Five months ago NBC and Rupert Murdoch's News Corp. announced plans to build a new online video-sharing site meant to compete with Google's YouTube. Seemed like a bold move, old media firms' first big bid to unseat the upstart rival to their fortune. Save for one problem. The new firm wasn't really real. Not only did it have no site, no videos, no presence whatsoever, it didn't even have a name.
So today it finally gets a name -- it's Hulu, the company announced. Pronounced, I'm guessing, HOO-loo, not huh-luh. The service, though, won't debut for a long time to come.
Hulu is not obviously more dumb than a lot of other Web company names. Plus, many names sound stupid when you encounter them for the first time; Kodak rolls off the tongue today, but back in 1881, I'm guessing people considered it lunatic.
Jason Kilar, the CEO of Hulu, says on the company's new Web site that the firm chose the name because it "is short, easy to spell, easy to pronounce, and rhymes with itself." (Kilar: All words rhyme with themselves. I think you mean it has an internal rhyme.) He adds: "Hulu strikes us as an inherently fun name, one that captures the spirit of the service we're building. Our hope is that Hulu will embody our (admittedly ambitious) never-ending mission, which is to help you find and enjoy the world's premier content when, where and how you want it."

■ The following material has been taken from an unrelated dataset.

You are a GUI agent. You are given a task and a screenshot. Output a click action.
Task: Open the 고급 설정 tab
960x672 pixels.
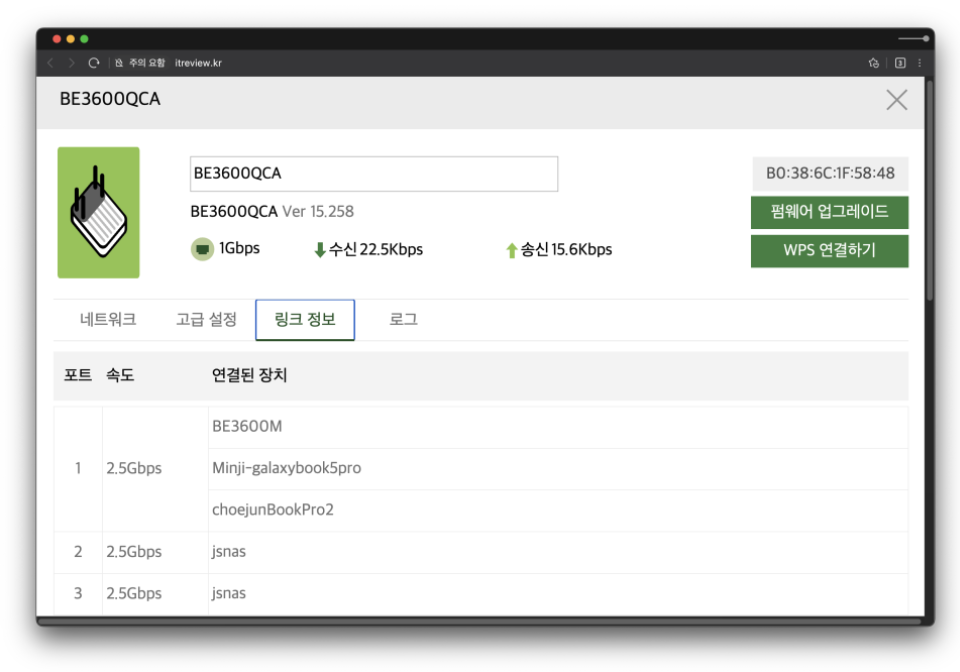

OK to all that, but if Hulu really wants to take it to YouTube, it just lost the first round. YouTube is one of the most perfect, original names ever to hit the Internet. Unlike Google, Yahoo or Napster, YouTube is descriptive; it says exactly what it is succinctly and cleverly, and it sounds good. While we're at it, other wonderful Net names: Flickr, Friendster -- one of the many names inspired by Napster -- Netflix, Gawker, Defamer, Lifehacker and whatever blog Nick Denton thinks of next.